Warner Huntington III: “Yeah–no.”
Elle Woods: “This is so much better than that!”
25.“Exercise gives you endorphins. Endorphins make you happy. Happy people just don’t shoot their husbands.”
–Elle Woods
26.
Professor Callahan: “He was 34-years older than you. That doesn’t look so good to a jury.”
Brooke Windham: “Then show them a picture of his dick. That might clear a few things up.”
27.
Brooke Windham: “You took my class in LA.”
Elle Woods: “Uh-huh.”
Brooke Windham: “You had the best high kick I’ve ever seen.”
28.
Brooke Windham: Are you one of my lawyers?”
Elle Woods: “Uh, yeah, sort of.”
Brooke Windham: “Thank god one of you has a brain.”
29.“Trust me, Paulette, you have all the equipment. You just need to read the manual.”
–Elle Woods
30.*Elle talking to Brooke, who is in jail* “I brought you some necessities.

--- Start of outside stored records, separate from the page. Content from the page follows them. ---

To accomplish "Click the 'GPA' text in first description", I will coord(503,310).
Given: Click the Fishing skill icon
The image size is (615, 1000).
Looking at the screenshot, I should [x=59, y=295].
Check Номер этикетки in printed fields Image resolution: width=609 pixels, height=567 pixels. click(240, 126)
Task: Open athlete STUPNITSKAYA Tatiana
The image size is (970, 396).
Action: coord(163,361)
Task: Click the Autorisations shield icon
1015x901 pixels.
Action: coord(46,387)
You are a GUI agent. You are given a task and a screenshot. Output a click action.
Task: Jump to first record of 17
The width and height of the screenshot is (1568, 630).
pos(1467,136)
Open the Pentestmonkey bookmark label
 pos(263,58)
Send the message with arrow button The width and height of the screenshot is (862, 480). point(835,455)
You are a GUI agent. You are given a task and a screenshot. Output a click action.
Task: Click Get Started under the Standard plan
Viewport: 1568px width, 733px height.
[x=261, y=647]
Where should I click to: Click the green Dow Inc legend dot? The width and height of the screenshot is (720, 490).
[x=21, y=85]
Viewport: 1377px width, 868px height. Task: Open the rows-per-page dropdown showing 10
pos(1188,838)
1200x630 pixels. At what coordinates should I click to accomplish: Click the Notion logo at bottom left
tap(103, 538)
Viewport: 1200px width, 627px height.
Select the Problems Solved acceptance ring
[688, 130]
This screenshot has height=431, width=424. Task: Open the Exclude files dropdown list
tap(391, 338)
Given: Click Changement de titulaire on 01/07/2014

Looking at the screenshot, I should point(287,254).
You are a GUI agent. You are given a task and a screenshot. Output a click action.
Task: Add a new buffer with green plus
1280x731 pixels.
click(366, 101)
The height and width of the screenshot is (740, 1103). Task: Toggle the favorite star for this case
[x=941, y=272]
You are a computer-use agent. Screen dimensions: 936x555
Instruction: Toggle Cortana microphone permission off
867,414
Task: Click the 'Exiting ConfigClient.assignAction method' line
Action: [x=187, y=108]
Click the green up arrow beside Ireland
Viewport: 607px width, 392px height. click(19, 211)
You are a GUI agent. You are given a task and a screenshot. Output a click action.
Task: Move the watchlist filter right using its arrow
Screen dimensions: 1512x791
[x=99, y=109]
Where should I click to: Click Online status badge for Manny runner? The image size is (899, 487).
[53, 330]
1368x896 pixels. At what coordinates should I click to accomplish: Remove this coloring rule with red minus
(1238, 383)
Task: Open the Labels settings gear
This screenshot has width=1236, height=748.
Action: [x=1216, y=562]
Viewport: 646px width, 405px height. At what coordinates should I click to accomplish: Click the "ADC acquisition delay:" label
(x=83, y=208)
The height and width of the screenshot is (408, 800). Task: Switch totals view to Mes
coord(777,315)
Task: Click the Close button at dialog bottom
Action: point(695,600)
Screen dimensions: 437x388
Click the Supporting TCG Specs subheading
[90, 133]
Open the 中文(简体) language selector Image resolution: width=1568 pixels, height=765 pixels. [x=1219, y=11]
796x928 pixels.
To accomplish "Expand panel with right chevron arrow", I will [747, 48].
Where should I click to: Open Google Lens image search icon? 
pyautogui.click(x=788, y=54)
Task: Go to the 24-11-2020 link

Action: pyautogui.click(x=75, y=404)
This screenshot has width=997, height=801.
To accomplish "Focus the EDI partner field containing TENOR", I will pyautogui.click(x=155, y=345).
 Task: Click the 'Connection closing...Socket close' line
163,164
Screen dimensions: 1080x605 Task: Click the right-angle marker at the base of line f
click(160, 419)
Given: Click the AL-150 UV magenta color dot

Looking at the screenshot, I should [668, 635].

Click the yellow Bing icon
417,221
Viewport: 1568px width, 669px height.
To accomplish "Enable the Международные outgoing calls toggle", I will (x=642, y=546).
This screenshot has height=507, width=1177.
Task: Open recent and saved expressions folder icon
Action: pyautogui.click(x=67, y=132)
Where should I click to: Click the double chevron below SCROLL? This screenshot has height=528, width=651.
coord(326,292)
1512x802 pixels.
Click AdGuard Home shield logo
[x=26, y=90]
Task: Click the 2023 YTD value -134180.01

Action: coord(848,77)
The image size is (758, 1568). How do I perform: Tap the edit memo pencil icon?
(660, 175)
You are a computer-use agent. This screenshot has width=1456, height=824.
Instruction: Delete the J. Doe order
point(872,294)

Some Calvin Klein 720-count sheets, um, the entire Clinique skin care line, some aromatherapy candles, a loofah, Oh! And the Bible.” *holds up a Cosmopolitan Magazine*
–Elle Woods
31.*Elle talking to Brooke, who is in jail* “So, how are you? Are you alright? You look so…orange.”
–Elle Woods
32.“I know, I’m a fraud! It’s not like normal women can have this ass!”
–Brooke Windham
33.“You know, you’re really being a butt-head.”
–Elle Woods
34.
Emmett: “I can’t believe you just called me a butt-head. I mean, no one’s called me a butt-head since about the ninth grade.”
Elle Woods: “Maybe not to your face.”
35.
Elle Woods: “She’s lying!”
Emmett: “And you know this for a fact?”
Elle Woods: “Did you see the icky brown color of her hair?”
36.This wonderful scene you get the pleasure of seeing in its entirety:
37.“But don’t worry. My girlfriend Serena once barfed on a guy during The Blair Witch Project and they ended up dating for three months.”
–Elle Woods
38.“If you’re going to let one stupid prick ruin your life, you’re not the girl I thought you were.”
–Professor Stromwell
39.Of course – of course! – the perm moment:
40.“The rules of hair care are simple and finite. Any Cosmo girl would’ve known.”
–Elle Woods
41.
Warner Huntington III: “Pooh bear, I love you.”
Elle Woods: “Oh Warner, I’ve waited so long to hear you say that. But if I’m gonna be a partner at a law firm by the time I’m 30, I need a boyfriend who’s not such a complete bonehead.”